[SOURCE INFORMATION]:
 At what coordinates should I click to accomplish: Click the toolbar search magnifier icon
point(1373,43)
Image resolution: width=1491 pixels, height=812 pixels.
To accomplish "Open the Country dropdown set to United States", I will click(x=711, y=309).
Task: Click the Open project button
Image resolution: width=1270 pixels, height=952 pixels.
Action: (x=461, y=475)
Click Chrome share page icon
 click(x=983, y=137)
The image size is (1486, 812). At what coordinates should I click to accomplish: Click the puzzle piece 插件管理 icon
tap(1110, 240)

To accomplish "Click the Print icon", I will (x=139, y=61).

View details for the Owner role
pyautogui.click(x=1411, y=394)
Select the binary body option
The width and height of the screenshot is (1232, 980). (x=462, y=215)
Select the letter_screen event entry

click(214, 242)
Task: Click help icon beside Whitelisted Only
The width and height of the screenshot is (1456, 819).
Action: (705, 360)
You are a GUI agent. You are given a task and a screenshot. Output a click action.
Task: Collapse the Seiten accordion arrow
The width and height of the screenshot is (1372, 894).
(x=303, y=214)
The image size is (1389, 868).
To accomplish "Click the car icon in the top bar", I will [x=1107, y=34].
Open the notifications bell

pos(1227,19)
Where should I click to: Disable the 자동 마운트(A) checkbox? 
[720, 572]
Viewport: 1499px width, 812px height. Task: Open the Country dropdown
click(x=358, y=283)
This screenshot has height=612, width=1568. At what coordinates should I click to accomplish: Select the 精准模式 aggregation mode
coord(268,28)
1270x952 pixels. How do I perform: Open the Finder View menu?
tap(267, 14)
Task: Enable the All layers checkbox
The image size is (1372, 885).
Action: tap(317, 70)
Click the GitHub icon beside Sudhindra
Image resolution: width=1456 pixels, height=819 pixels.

[REQUIRED WORK]:
Copy the stretch of the records above that runs from the line with "Select the binary body option" through the line with "Task: Collapse the Seiten accordion arrow". Both end lines belong in the copy, and nothing else does.

[ANSWER BOX]:
Select the binary body option
The width and height of the screenshot is (1232, 980). (x=462, y=215)
Select the letter_screen event entry

click(214, 242)
Task: Click help icon beside Whitelisted Only
The width and height of the screenshot is (1456, 819).
Action: (705, 360)
You are a GUI agent. You are given a task and a screenshot. Output a click action.
Task: Collapse the Seiten accordion arrow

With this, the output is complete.